Which lines of the entries hold the string "Expand"? Copy each one.

══════

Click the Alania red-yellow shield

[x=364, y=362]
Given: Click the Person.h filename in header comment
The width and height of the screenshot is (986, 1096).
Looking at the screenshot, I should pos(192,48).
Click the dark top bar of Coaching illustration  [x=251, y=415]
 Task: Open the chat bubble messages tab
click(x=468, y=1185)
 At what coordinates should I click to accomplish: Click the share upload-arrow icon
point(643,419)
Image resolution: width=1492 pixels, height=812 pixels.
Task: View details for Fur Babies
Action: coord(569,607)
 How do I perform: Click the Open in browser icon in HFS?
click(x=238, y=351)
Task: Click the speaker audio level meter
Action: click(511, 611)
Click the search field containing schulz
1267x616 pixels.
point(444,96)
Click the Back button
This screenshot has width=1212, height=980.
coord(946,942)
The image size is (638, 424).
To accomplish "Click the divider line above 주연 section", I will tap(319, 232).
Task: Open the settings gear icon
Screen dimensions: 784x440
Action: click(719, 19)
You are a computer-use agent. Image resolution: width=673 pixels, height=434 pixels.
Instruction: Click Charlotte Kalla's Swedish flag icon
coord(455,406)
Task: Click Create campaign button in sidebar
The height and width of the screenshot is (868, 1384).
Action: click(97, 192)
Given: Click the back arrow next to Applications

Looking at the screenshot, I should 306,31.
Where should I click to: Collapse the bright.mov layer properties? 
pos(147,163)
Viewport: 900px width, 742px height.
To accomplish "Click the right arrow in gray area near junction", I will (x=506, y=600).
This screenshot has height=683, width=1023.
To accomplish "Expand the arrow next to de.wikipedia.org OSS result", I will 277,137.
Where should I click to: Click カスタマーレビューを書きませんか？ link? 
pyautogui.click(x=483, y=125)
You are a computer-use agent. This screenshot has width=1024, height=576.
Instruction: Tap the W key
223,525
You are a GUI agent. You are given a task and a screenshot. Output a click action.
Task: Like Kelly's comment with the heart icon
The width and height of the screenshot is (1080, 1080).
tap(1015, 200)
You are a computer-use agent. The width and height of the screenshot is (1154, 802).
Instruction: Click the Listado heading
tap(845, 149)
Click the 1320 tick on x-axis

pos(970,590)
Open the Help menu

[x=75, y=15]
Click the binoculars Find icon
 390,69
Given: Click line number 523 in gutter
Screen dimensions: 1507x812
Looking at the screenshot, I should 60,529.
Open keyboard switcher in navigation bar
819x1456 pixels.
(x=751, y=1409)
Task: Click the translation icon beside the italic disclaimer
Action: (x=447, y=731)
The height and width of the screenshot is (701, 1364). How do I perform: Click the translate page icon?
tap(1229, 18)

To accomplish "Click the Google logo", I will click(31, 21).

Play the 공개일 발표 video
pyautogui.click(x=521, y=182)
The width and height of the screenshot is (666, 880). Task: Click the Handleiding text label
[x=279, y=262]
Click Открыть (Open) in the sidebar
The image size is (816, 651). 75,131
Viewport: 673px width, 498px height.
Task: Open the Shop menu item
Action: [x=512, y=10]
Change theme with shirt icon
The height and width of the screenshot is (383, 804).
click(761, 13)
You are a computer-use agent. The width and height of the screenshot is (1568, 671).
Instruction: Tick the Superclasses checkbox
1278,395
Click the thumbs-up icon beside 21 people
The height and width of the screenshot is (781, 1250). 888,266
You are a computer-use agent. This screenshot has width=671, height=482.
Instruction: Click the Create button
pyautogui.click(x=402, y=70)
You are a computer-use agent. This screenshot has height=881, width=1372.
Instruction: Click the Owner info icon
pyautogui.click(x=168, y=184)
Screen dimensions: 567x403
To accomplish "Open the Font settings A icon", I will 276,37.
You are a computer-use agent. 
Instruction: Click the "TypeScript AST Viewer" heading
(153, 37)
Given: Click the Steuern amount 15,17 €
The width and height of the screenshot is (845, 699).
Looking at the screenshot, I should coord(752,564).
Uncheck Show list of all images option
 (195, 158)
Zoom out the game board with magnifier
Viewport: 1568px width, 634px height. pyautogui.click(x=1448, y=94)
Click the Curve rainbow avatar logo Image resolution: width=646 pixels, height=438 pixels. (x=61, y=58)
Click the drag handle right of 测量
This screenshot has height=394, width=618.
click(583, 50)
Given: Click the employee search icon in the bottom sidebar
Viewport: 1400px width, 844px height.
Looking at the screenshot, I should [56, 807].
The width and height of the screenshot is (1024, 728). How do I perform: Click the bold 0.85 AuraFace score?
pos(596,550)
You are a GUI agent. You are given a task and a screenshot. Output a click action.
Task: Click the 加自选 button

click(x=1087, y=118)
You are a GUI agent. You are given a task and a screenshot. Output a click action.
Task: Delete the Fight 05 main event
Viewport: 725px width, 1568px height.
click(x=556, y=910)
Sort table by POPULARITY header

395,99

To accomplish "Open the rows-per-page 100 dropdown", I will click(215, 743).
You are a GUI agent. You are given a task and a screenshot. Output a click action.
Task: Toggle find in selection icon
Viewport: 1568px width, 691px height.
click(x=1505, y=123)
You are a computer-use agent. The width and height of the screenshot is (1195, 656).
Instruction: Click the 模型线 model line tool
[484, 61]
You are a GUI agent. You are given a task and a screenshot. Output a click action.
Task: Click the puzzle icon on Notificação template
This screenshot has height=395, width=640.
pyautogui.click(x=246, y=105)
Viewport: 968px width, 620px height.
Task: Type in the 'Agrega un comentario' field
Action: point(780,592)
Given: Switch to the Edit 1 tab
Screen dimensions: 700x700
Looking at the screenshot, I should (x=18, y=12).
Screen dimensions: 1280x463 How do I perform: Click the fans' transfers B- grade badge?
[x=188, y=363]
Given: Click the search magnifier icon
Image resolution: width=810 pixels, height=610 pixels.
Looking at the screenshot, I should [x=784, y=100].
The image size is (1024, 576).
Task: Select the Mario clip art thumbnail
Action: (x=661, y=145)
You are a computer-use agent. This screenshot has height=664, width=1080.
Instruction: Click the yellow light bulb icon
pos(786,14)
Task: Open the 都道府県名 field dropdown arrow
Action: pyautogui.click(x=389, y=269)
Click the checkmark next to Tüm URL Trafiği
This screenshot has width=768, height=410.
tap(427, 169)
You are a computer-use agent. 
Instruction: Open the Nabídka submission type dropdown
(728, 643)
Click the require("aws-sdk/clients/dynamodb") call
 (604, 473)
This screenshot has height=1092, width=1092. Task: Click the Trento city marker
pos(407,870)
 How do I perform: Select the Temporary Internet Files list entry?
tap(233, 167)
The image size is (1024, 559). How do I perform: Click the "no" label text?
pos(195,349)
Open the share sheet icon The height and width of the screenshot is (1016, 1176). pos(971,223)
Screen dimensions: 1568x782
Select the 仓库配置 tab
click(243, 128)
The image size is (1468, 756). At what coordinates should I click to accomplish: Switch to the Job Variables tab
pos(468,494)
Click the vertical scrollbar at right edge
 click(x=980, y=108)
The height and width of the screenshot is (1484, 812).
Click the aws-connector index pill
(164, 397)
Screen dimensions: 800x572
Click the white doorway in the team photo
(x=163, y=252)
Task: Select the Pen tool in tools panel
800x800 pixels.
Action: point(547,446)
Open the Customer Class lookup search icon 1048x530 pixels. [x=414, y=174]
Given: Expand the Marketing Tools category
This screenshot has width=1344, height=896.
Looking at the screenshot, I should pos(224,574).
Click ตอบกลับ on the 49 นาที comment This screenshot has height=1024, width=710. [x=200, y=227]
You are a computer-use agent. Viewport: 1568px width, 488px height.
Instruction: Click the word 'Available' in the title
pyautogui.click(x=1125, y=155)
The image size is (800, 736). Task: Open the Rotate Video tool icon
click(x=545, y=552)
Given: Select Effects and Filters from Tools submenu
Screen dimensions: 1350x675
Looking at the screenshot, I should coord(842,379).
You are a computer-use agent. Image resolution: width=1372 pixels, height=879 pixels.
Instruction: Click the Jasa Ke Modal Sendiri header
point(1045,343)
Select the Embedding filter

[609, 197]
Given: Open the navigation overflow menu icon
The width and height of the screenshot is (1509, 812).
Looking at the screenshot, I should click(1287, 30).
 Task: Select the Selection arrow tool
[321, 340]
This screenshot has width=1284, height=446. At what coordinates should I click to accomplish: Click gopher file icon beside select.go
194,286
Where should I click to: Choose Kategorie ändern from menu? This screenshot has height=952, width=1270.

══════

*Output of the exercise*.
To accomplish "Expand the arrow next to de.wikipedia.org OSS result", I will 277,137.
Given: Expand the Marketing Tools category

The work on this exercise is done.